With these measures, Malaysia benefited from increased manufactured exports and improved consumer welfare. These measures also saw her trade to Gross Domestic Product (GDP) ratio rising, and index of trade liberalization decreasing, indicating the increase in her economic liberalization year-by-year. In addition, several globalization steps in the agricultural market, such as reducing most of the major agricultural products’ tariffs by 35%, and converting all non-tariff import regulatory measures to tariffs have improved the access of this sector to markets for manufactured exports.
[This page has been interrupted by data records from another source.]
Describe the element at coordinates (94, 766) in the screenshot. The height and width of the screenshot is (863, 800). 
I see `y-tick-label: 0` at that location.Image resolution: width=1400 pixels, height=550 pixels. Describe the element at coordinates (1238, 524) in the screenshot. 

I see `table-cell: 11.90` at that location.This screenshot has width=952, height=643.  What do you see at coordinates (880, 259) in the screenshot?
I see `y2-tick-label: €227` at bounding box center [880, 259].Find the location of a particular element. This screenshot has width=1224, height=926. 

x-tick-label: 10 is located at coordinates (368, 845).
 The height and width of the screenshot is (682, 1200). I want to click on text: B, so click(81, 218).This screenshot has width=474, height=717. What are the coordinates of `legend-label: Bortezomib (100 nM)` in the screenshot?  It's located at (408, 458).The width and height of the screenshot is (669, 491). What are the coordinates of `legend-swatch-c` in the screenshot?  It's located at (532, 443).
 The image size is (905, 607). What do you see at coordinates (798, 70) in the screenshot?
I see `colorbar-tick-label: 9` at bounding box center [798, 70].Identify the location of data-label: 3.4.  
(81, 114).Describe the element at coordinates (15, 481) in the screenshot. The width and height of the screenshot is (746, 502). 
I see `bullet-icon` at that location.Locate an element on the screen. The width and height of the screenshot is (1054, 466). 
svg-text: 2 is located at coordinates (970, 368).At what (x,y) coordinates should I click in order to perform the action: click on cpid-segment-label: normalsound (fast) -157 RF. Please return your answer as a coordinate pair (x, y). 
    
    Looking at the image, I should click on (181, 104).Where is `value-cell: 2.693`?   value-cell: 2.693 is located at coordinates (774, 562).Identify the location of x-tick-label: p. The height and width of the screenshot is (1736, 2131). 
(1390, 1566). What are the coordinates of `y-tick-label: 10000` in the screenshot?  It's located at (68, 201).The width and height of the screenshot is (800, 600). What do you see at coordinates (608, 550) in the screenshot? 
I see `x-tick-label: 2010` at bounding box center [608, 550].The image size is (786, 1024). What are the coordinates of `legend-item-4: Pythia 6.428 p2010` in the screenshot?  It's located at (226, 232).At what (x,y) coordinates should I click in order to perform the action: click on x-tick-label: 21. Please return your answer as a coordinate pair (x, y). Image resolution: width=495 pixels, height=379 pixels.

On the other hand, globalization has been claimed to be a threat (from developed countries) to developing countries’ autonomy, both economically and politically. As stated by the Mexican President, Ernesto Zedillo Ponce de Leon in the recently held World Economic Forum in Davos, “The motives for ‘globalphobia’ had more to do with vested interests and fears of competition than any real altruism or concern for developing countries. Hence, globalization (particularly in the financial sector) is once blamed to be the nuisance behind the 1997-98 crisis. Subsequently, it was extended to the implementation of the ASEAN Free Trade Agreement (AFTA), which is claimed to result in an increase in income inequality and poverty within the country, which may then lead to the collapse of the local small and medium-sized industries (SMI).
Plus, the phasing out of the Multi-Fiber Agreement (MFA) by 1996 (in accordance to the GATT) would adversely reduce Malaysian markets in textile/clothing to the developed countries due to incompetitiveness. In addition, the economic liberalization has indirectly made the economy increasingly susceptible to external shocks, and undermined the expansion of domestic industrial capacity and capability. Terms-of-trade (TOT) has declined severely, provoked by the decline in TOT for primary commodity and manufactured products.
This saw Malaysia incurring trading losses from RM 809 million in 1961 to RM 53,691 million in 1997, and in total led to a decrease in the export purchasing power, and reduced the quantity of imports into the country. The establishment of the Trade-Related Investment Measures (TRIMs) and Trade-Related Intellectual Property Rights (TRIPs) further deepened the disadvantage of Malaysia to developed countries. Although the TRIMs has practically increased the foreign direct investment (FDI) into Malaysia (manufacturing: RM 1,880. million in 1971-79 to RM 80,870. 4 million in 1990-94), it indirectly eliminated any investment conditions favoring domestic industries, benefiting only transnational corporations’ (TNCs) interest and leverage, usually at the expense of national reign. The establishment of TRIPs then tightened the monopolies of TNCs over various technologies, enhanced the technology superiority of the developed nations (whereby most TNCs originated from), and practically limited technology transfers.
The impact of TRIPs was envisaged in Malaysia’s pharmaceutical industry, whereby price of drugs increased between 6-110%, and availability of new drugs and medicines was constrained. To add further impact, the establishment of the General Agreement on Trade in Services (GATs), whereby the ‘most-favored-treatment’ (MFN) is extended to all participating nations and the World Trade Organization (WTO), whereby innovations were established for effective implementation of the GATT, places Malaysia into deeper handicap compared to developed nations.
In sum, globalization can be viewed as a double-edge sword, yielding advantages or disadvantages to the Malaysian economy, depending on the approach. Thus, globalization must be approached rationally, moderately and selectively, rather than whole-heartedly as most people believe it should be.